Kinderschutz verbessert
Als
„äußerst wichtig“ hat Jugendamtsleiter Rüdiger Rätz die Einrichtung einer interdisziplinären Kinderschutzgruppe für die
Region I am Klinikum Aschaffenburg bezeichnet. In einer Vereinbarung haben
Klinikum sowie die Jugendämter von Stadt Aschaffenburg und der Landkreise
Miltenberg und Aschaffenburg ihre Zusammenarbeit bei Verdachtsfällen von
Kindesmissbrauch und Kindeswohlgefährdung beschlossen. Ziele seien schnelles
und abgestimmtes Handeln, fachübergreifende professionelle Diagnostik und
Behandlung. Gemeinsam soll zudem die Weiterbetreuung festgelegt werden. Seit
Dezember 2019 sei Svenja Haußner neue Koordinatorin der Kinderschutzgruppe am
Klinikum. Ein erster runder Tisch mit Fachbereichsleitungen der Jugendämter und
Vertretern der Kinderschutzgruppe habe bereits stattgefunden. Haußner habe sich
bereits mit der Arbeit im Klinikum vertraut gemacht, Hospitationen in den
Jugendämtern sollen folgen. „Missbrauch kommt in allen gesellschaftlichen
Schichten vor“, forderte Landrat Jens Marco Scherf zu genauem Hinsehen auf.
Frühe Hilfen etabliert
„Es
läuft sehr gut“, freute sich Iris Neppl (Koordinierende Kinderschutzstelle)
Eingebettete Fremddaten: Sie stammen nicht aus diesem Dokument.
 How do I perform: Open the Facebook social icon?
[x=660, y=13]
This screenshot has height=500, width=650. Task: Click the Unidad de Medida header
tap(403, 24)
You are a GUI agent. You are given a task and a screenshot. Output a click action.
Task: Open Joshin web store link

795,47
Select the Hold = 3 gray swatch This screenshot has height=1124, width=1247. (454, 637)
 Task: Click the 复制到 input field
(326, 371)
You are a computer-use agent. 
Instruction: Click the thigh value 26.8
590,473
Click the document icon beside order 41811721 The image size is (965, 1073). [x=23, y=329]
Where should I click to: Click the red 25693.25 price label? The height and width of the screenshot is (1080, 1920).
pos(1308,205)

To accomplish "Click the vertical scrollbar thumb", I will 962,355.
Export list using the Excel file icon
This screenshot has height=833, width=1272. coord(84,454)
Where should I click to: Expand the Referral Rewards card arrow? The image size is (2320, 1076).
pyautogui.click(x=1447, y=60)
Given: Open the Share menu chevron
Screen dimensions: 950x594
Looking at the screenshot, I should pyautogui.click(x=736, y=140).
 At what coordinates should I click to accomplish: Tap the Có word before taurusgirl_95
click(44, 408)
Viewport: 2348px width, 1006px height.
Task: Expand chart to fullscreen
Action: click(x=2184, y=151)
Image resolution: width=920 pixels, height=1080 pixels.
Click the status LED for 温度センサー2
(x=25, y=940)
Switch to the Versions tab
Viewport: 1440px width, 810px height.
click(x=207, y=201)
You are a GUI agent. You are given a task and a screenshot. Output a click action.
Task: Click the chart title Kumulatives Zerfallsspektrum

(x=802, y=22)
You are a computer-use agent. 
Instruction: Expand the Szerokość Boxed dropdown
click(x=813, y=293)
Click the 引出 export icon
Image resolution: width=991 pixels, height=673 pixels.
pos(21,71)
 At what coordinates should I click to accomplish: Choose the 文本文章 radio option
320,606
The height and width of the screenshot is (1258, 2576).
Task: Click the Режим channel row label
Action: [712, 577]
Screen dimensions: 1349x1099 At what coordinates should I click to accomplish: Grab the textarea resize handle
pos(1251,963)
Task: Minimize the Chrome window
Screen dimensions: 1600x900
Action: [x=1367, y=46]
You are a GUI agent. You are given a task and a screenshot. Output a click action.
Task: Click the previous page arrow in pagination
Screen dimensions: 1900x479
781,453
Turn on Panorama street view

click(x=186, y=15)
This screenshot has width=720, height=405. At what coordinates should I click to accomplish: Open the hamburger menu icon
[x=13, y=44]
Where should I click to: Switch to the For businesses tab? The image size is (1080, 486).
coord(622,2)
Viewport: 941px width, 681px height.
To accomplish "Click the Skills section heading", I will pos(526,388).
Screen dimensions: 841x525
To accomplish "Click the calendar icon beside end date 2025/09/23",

über die Arbeit der 2018 gestarteten Bundesstiftung
Frühe Hilfen. In Bayern werden vor allem der Einsatz und die Qualifizierung
von Familienhebammen und vergleichbarer Berufsgruppen aus dem
Gesundheitsbereich sowie Strukturen des Ehrenamts gefördert. Dabei geht es vor
allem um einen niedrigschwelligen und frühen Zugang zu belasteten Eltern mit
Säuglingen und Kleinkindern. Seit 2020 bemesse sich die Förderung nach der
Anzahl lebend geborener Kinder im Landkreis, bezogen auf das Vorjahr. Das
bedeute für den Landkreis, dass in diesem Jahr lediglich 48.600 Euro Förderung
eingehen gegenüber 52.000 Euro im Vorjahr. Diese Summe soll in erster Linie
Einzelfallhilfen abdecken und nicht Ehrenamtsmaßnahmen wie etwa das Projekt
„wellcome“. So hätten die Gesamtkosten für die Frühen Hilfen im vergangenen
Jahr bei 77.300 Euro gelegen – aufgeteilt in 57.000 Euro für Einzelfallhilfe
und 20.000 Euro für „wellcome“. Finanziert habe man diese Summe durch die Bundesförderung
von 52.000 Euro, zusätzlich bewilligte 16.000 Euro sowie 9.300 Euro aus
Jugendhilfemitteln. Man wolle versuchen, auch in diesem Jahr Mittel bei der
Bundesstiftung nachzubeantragen, kündigte Neppl an – eine Zusage sei aber nicht
garantiert. Deshalb überlege man, aus dem „wellcome“-Projekt ein eigenständiges
Angebot aus Jugendhilfemitteln zu machen.